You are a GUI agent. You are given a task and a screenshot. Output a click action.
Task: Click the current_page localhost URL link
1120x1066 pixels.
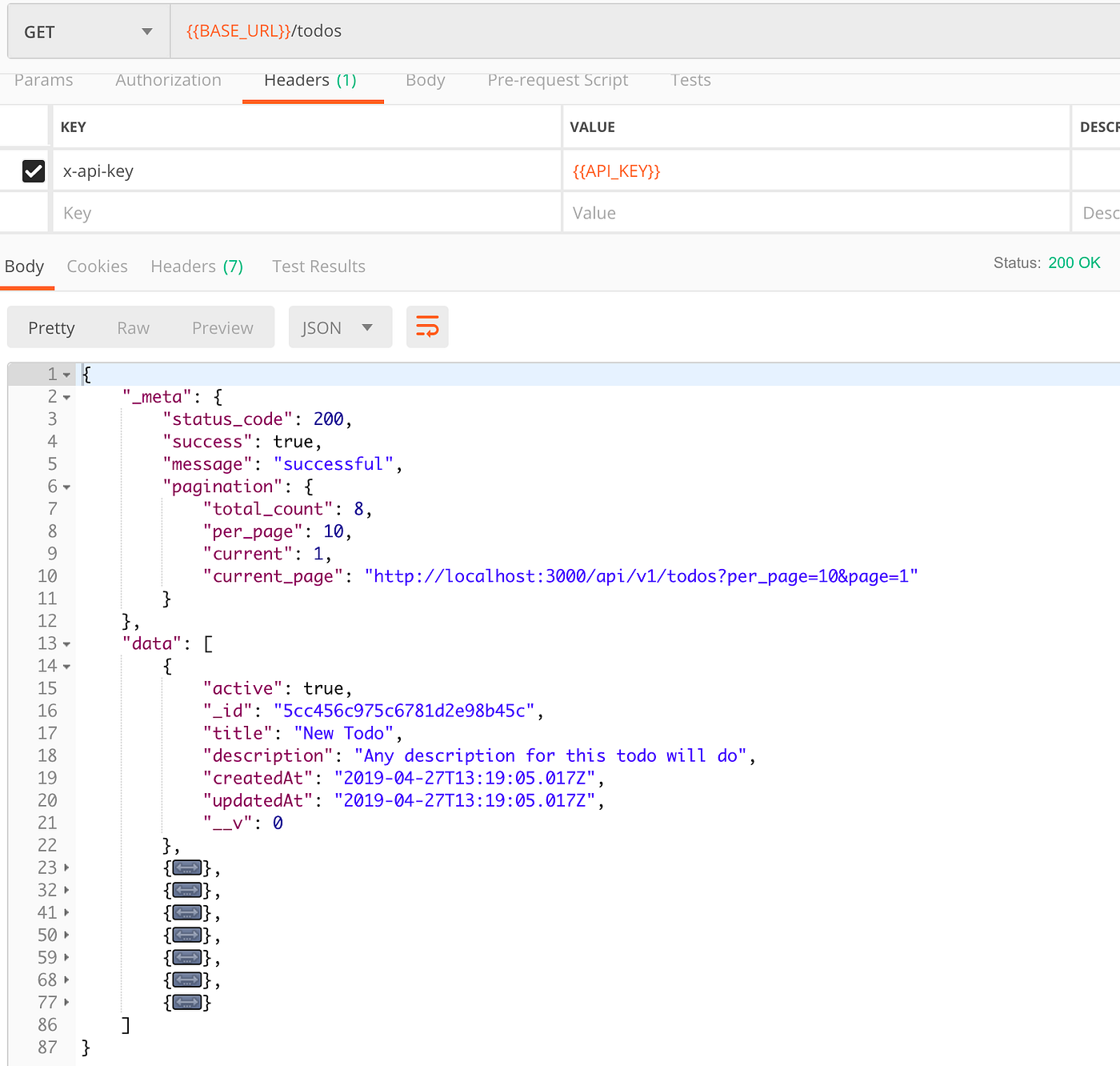[640, 575]
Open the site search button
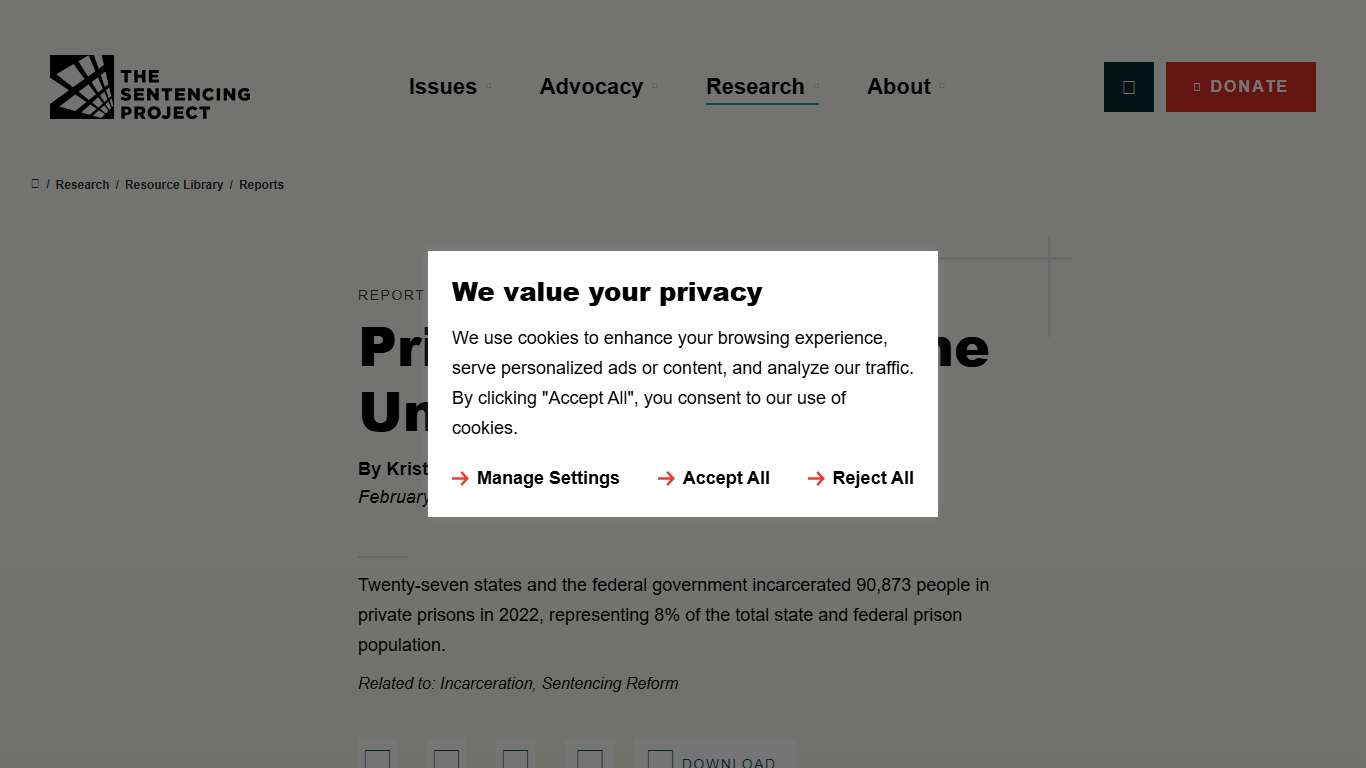1366x768 pixels. point(1128,87)
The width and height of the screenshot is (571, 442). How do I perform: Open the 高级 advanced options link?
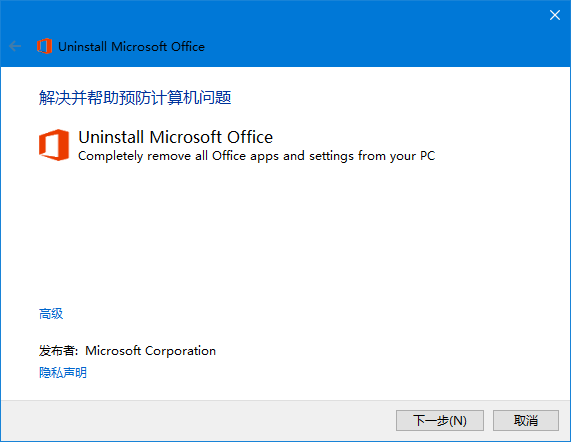pyautogui.click(x=51, y=313)
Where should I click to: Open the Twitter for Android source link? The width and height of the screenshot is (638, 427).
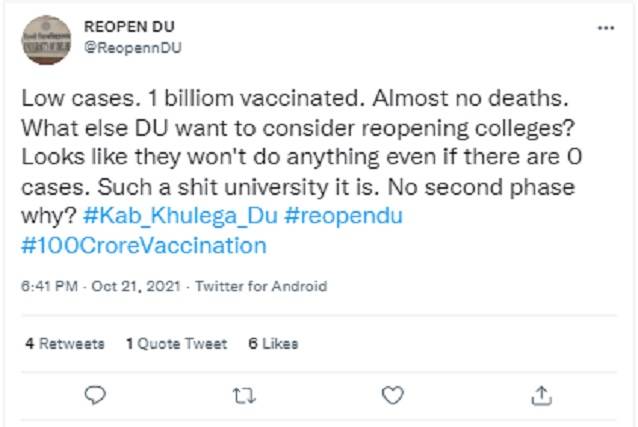coord(260,286)
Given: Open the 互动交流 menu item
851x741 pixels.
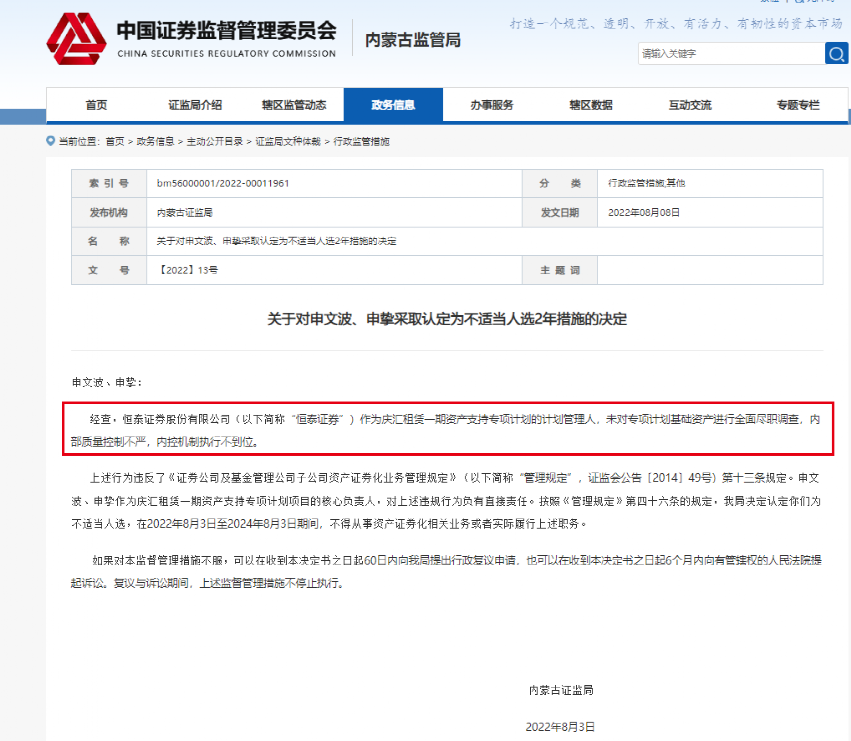Looking at the screenshot, I should click(x=689, y=104).
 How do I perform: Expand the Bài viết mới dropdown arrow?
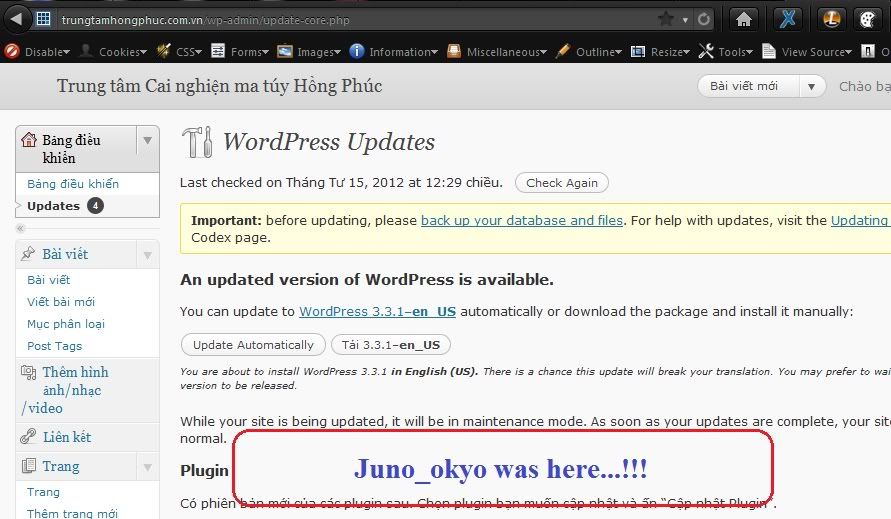(811, 86)
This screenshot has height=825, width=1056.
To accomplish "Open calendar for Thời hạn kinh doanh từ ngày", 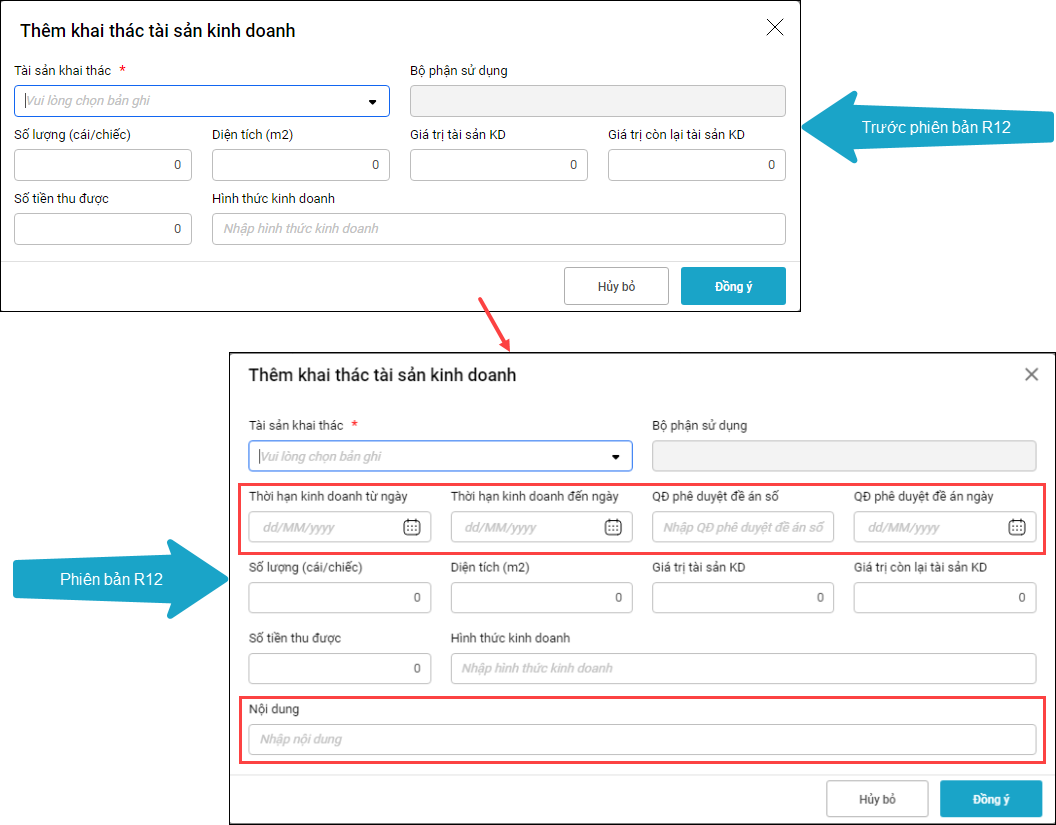I will pos(411,527).
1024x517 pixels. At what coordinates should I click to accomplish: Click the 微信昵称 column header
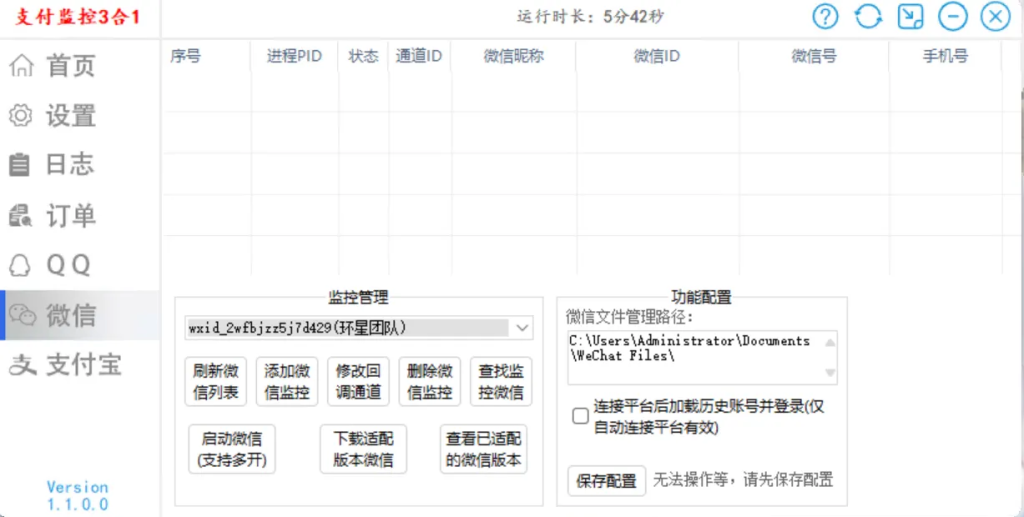point(513,57)
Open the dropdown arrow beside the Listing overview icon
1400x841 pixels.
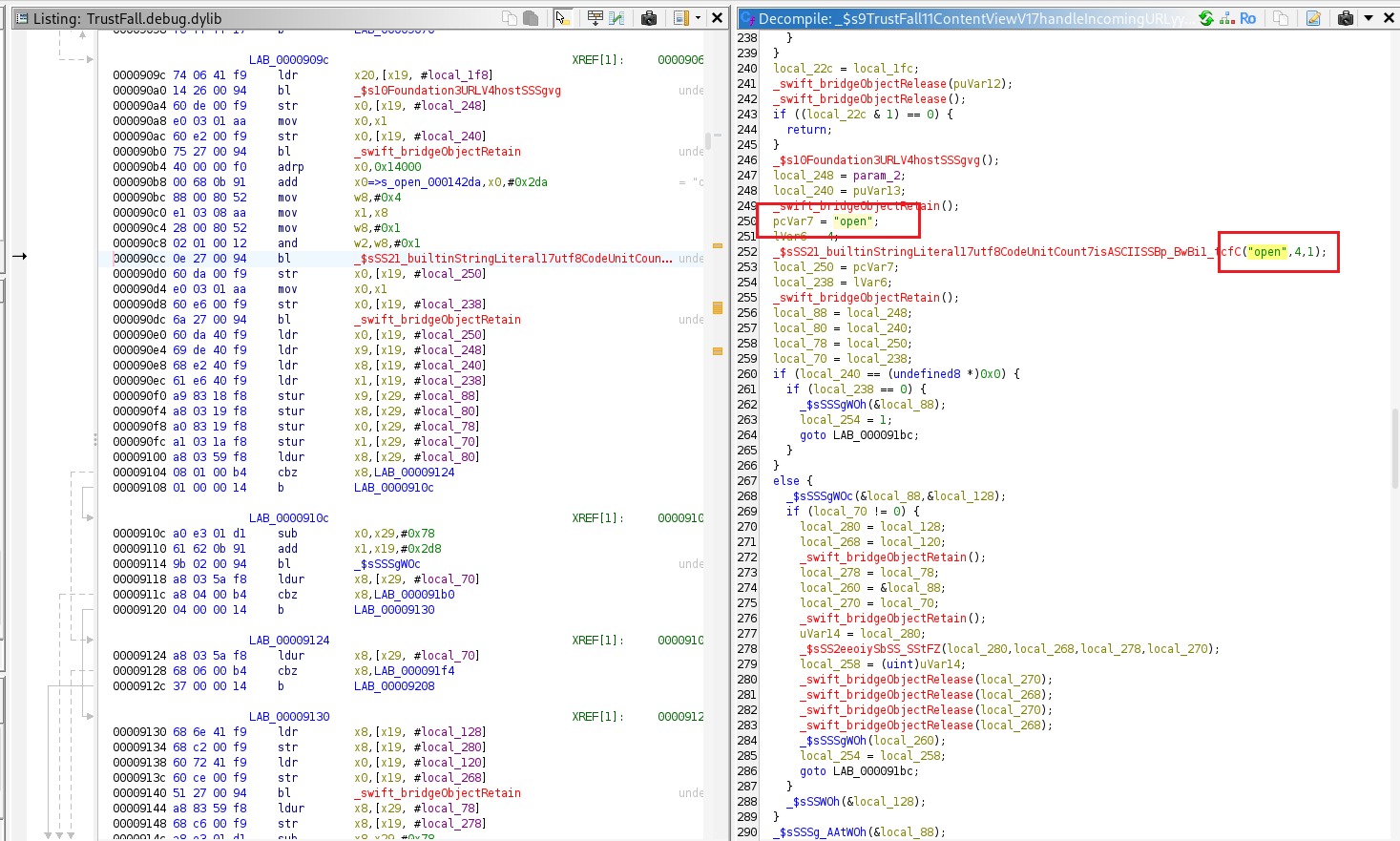698,18
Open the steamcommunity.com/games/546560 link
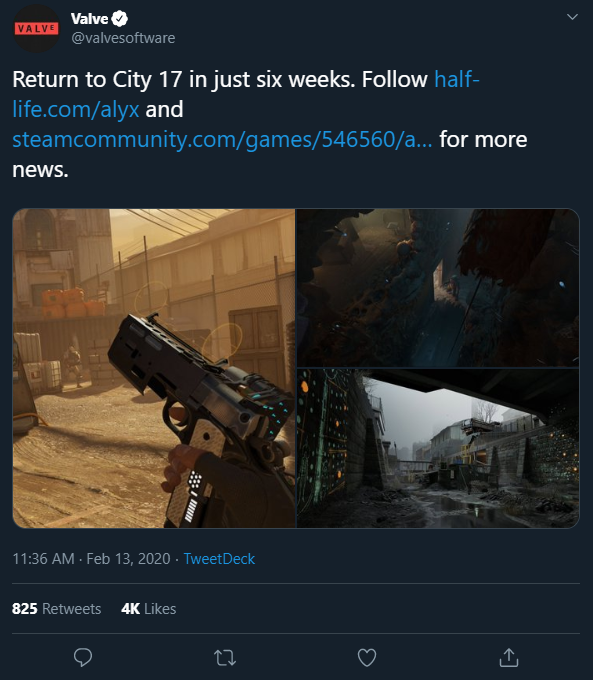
....
Each line from the one containing "Open the dropdown" through the last line of the listing must be copied exactly, and the pictures must not be.

• Response area:
Open the dropdown arrow beside the Listing overview icon
1400x841 pixels.
698,18
Open the steamcommunity.com/games/546560 link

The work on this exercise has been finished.